Default is to have no single-stranded offset specified.
-t, -T, --temperature Specify the temperature at which calculation takes place in Kelvin.
Default is 310.15 K, which is 37 degrees C.
-usi, -USI, --unpairedSHAPEintercept Specify an intercept used with single-stranded SHAPE constraints.
Default is 0 kcal/mol.
-usm, -USM, --unpairedSHAPEslope Specify a slope used with single-stranded SHAPE constraints.
Default is 0 kcal/mol.
-w, -W, --window Specify a window size.
Default is determined by the length of the sequence.
-x, -X, --experimentalPairBonus Specify a text file with a two-dimensional matrix of bonuses (in kcal/mol) to apply to each residue pair, as might be obtained from a mutate/map measurement.

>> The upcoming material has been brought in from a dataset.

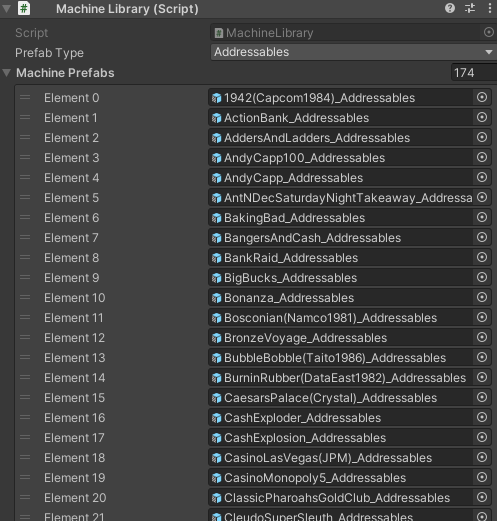Open the component three-dot context menu
497x521 pixels.
[489, 8]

The matrix must have the same number of rows and columns as the target RNA. Bonus is applied once to edge base pairs, twice to internal base pairs.
Default is no experimental pair bonus file specified.
-xo Specify an intercept (overall offset) to use with the 2D experimental pair bonus file.
Default is 0.0 (no change to input bonuses).
-xs Specify a number to multiply the 2D experimental pair bonus matrix.
Default is 1.0 (no change to input bonuses).

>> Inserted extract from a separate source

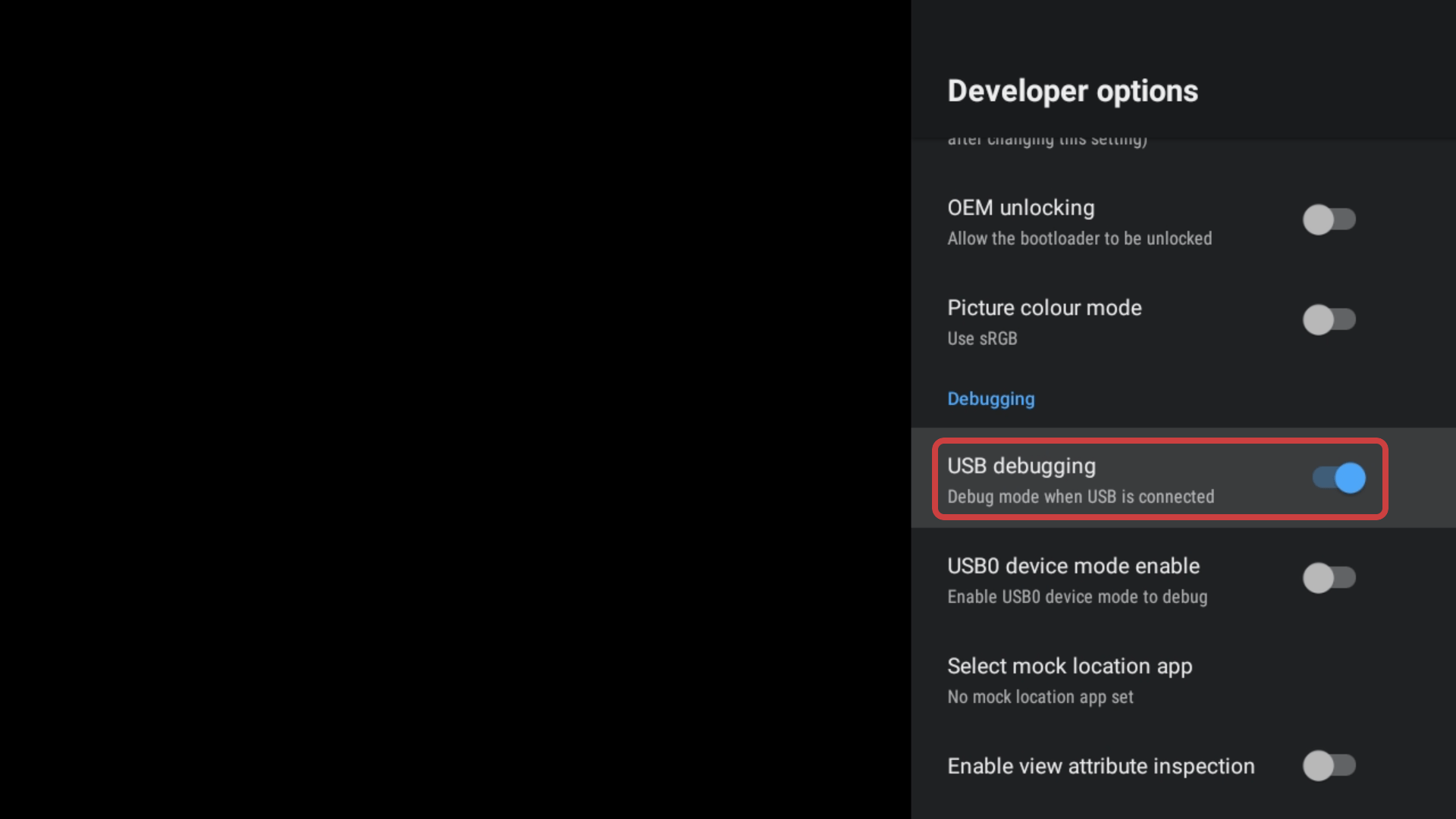Click "Enable USB0 device mode to debug" text
This screenshot has width=1456, height=819.
(1077, 598)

Notes about using DMS data:

There are two ways to use DMS reactivity to improve the accuracy of secondary structure prediction. The first approach, explained in reference 3, is better when the DMS data are analyzed qualitatively. In this approach, the DMS-reactive nucleotides are specified as nucleotides accessible to chemical modification in a constraint file. The constraint file is then read using the -c option.

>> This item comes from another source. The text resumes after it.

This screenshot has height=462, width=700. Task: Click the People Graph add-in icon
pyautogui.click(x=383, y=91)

The second approach is better when the DMS reactivities are quantified. This approach requires specification of normalized reactvities, using a SHAPE data file format. This file is then read using the -dms option. This approach is explained in reference 5.

Notes for smp:

Fold-smp, by default, will use all available compute cores for processing. The number of cores used can be controlled by setting the OMP_NUM_THREADS environment variable.

References:

  1. Reuter, J.S. and Mathews, D.H.
    "RNAstructure: software for RNA secondary structure prediction and analysis."
    BMC Bioinformatics, 11:129. (2010).
  2. Deigan, K.E., Li, T.W., Mathews, D.H. and Weeks, K.M.
    "Accurate SHAPE-directed RNA structure determination."
    Proc. Natl. Acad. Sci. U.S.A., 106:97-102. (2009).
  3. Mathews, D.H., Disney, M.D., Childs, J.L., Schroeder, S.J., Zuker, M. and Turner, D.H.
    "Incorporating chemical modification constraints into a dynamic programming algorithm for prediction of RNA secondary structure."
    Proc. Natl. Acad. Sci. USA, 101:7287-7292. (2004).
  4. Mathews, D.H., Sabina, J., Zuker, M. and Turner, D.H.
    "Expanded sequence dependence of thermodynamic parameters provides improved prediction of RNA secondary structure."
    J. Mol. Biol., 288:911-940. (1999).
  5. Cordero, P., Kladwang, W., VanLang, C.C., and Das, R.
    "Quantitative dimethyl sulfate mapping for automated RNA secondary structure inference."
    Biochemistry, 51: 7037-7039. (2012).